AI Tools
AI Tools for QA Engineers
Notes on how I use AI tools in my day-to-day testing and automation work. This isn't about AI testing AI — it's about using LLMs as a force multiplier in a QA automation workflow.
At Optilogic I've led efforts to adopt and standardize AI tooling across the QA team, including Claude Code, GitHub Copilot, and local LLMs via Ollama.
Tools I Use
| Tool | Type | Best For |
|---|---|---|
| Claude Code | Agentic CLI (Anthropic) | Complex multi-file tasks, refactoring, code review |
| GitHub Copilot | IDE autocomplete + chat | In-editor suggestions, quick generation |
| Ollama + Local LLM | Self-hosted | Sensitive codebases, offline use, experimentation |
Claude Code
Claude Code is an agentic CLI tool from Anthropic. Unlike Copilot, it can read the full codebase, run commands, edit multiple files, and reason across a whole task — not just complete the next line.
What I use it for in QA:
- Scaffolding test suites — Give it a feature spec or API schema, ask it to generate a full Pytest + Playwright test file with fixtures and page objects.
- Refactoring legacy tests — Point it at an old Selenium Java suite and have it convert patterns to modern equivalents.
- Generating test data — Ask it to write factory functions or seed scripts based on a data model.
- Writing documentation — First drafts of onboarding docs, README files, and inline comments.
- Code review — Ask it to review a PR diff for test coverage gaps, flaky test patterns, or missing assertions.
Tips: - Give it context upfront — tell it your framework, language, and conventions before asking it to generate code. - Review everything it writes. It's fast but not infallible, especially on domain-specific logic. - Use it for the boring parts: boilerplate, repetitive patterns, and first drafts. You still own the quality.
GitHub Copilot
Copilot lives in the IDE and shines at in-context autocomplete and quick generation. It's faster than Claude Code for single-file work where you already know what you want.
What I use it for:
- Completing repetitive test methods (it learns your patterns within the file)

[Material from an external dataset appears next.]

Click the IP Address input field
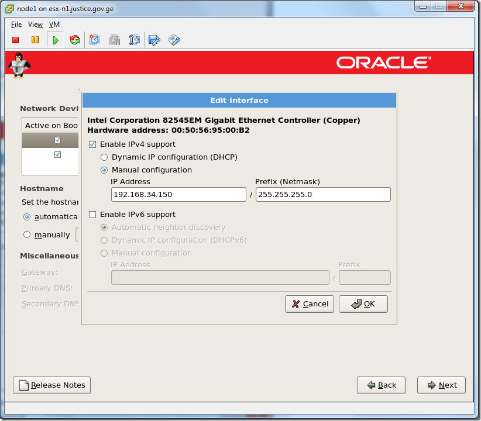coord(178,194)
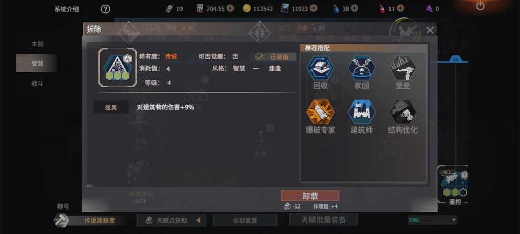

- Generating docstrings and comments
- Quick one-off scripts
- Inline chat for "what does this do" questions
Tips: - It works best when the file already has examples to learn from. Write one test well and it will pattern-match the rest. - Use the chat panel for explanations; use autocomplete for generation. - Be skeptical of its assertions and imports — verify they're correct for your specific version of a library.
Ollama + Local LLMs
Ollama lets you run LLMs locally. Useful when: - You're working with sensitive internal code you can't send to a cloud API - You want to experiment with models (Mistral, Llama, Qwen, etc.) without API costs - You need offline access
Local models are weaker than Claude or GPT-4 for complex reasoning, but for code explanation, simple generation, and documentation they're useful and free after the initial setup.
Models worth trying for code work: - Qwen2.5-Coder — strong on code tasks - Mistral — good general-purpose, fast - Llama 3.2 — solid reasoning, Meta's open model
Practical AI Workflow for Test Automation
This is roughly how I integrate AI into a testing task:
- Understand the feature first — read the ticket, talk to a dev, look at the code. AI is faster when you already know what to ask.
- Use Claude Code to scaffold — generate the skeleton of the test file, page objects, and fixtures.
- Fill in with Copilot — let it autocomplete the repetitive parts as you work through the file.
- Review and run — always run the tests. AI-generated tests can be syntactically correct but logically wrong.
- Iterate — if a test is flaky or the assertions are weak, ask Claude Code to review it.
What AI Won't Do For You
- It won't understand your product. You still need domain knowledge to write meaningful tests.
- It won't catch logic bugs in the code under test — it can only test what you tell it to test.
- It won't keep tests maintainable. Over-generated test suites become a maintenance burden.
- It hallucinates APIs and method signatures — always verify against real docs.
The goal is to spend less time on boilerplate and more time on thinking about what actually needs to be tested.